Yemen Blues performed at Le Poisson Rouge In New York City in 2011. "The music held modernized traces of ancient Yemenite chants that Mr. Kahalani sang as a boy, while infused with Middle-Eastern and African sensibilities," reported Evangeline Kim for World Music Central.

In 2014, Yemen Blues toured India. The Indian Express reported, "A Yemenite Jew who now lives in Israel (Yeminite Jews aren't accepted in Yemen), [Kahalani's] music — [blending] ancient synogogue chants from the Torah with jazz, funk, rock and blues — is sneaking into spaces where geo-politics and diplomacy have failed to go." A 2014 report by The Vancouver Observer remarked that Kahalani had performed at the Vancouver Chutzpah! performing arts festival for four years in a row.

Their 2016 album, Insaniya, was produced by Bill Laswell.

In 2019, Yemen Blues toured in support of songs based on the Hebrew prayer Hallel. The 2019 band lineup included Kahalani, Yemeni oud player Ahmed Al-Shaiba, Rony Iwryn, Shanir Blumenkranz, Navid Kandelousi, Yoed Nir, Salit Lahav, Yonatan Voltzok, Asa Kook, and Nikki Glaspie.

In 2023, the band released "Shabazi – A Tribute to the Poet." The album homaged the 17th century Yemeni rabbi and poet Shalom Shabazi, setting his words to new musical compositions.

Yemen Blues released the single "People" in 2024. Personnel included Kahalani on vocals and gimbri, Shanir Ezra Blumenkranz on bass and oud, Rony Iwryn on percussion, and Dan Mayo on drums. The single was a track from the 2024 album "Only Love Remains." The band dedicated the album to Ahmed Al-Shaiba, who died in a car accident in New York City at the age of 32.

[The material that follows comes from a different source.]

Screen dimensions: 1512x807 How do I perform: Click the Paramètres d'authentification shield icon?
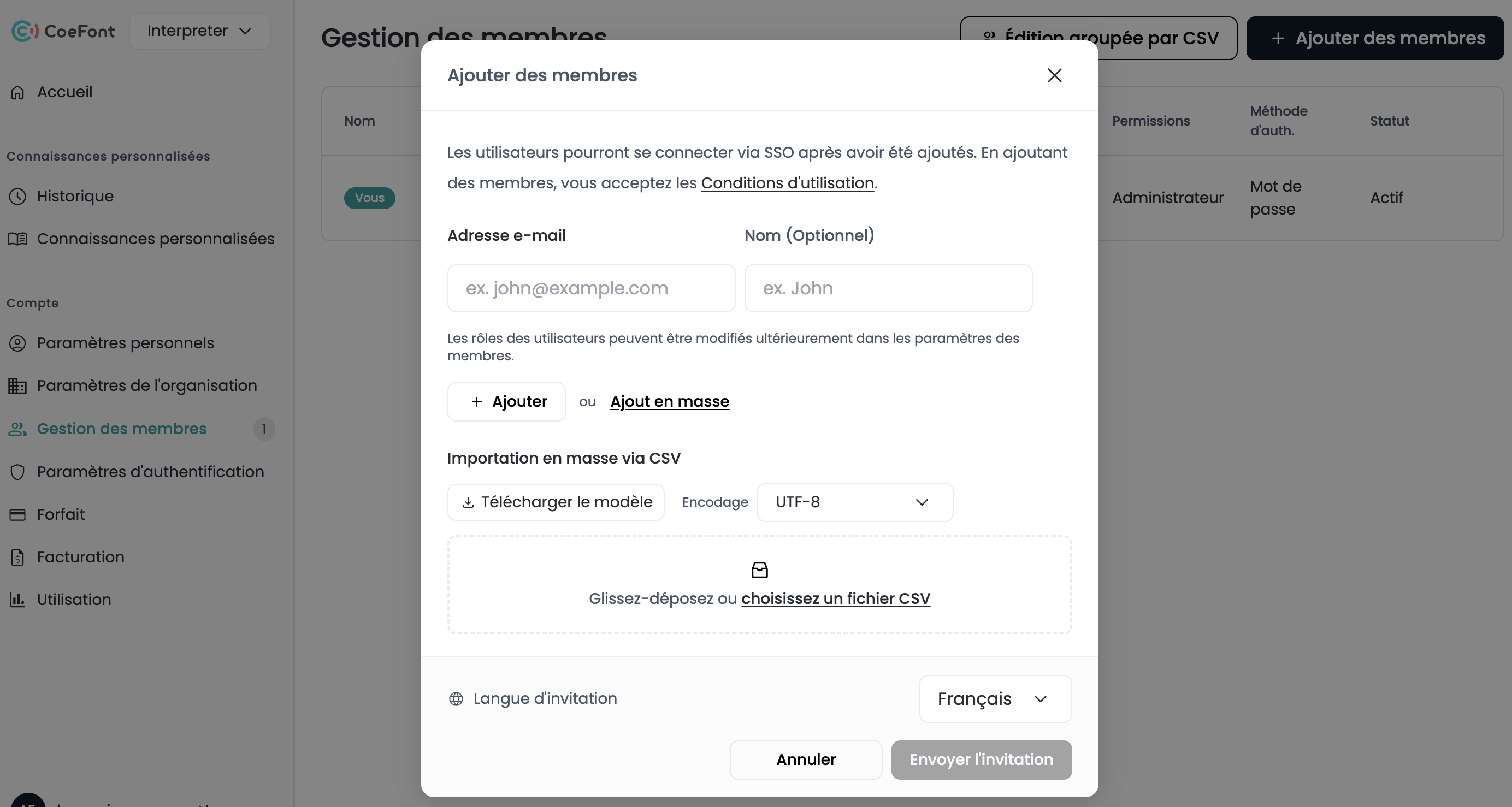coord(17,472)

In 2024, the PAARD performance venue in the Hague canceled a performance of Yemen Blues due to threats from pro-Palestinian groups.

==Other projects==
In 2021, Kahalani founded Voices of Yemen, which performs Jewish liturgical songs from Yemen.

==Music and critical reception==
WNYC described the music of Yemen Blues as having "incorporated the sounds of Moroccan trance, Arab and Bedouin folk, and Western funk and rock into a high energy, groove-filled dance party." Kahalani sings in Hebrew, Arabic, and "any language that sounds good with the melody." He told The Jerusalem Post, "In my creations, I use language as a tool. Sometimes Arabic or Hebrew don't fit with my melodies, so I opt for French or Creole instead. Even if I don't speak those languages, it becomes about their sound."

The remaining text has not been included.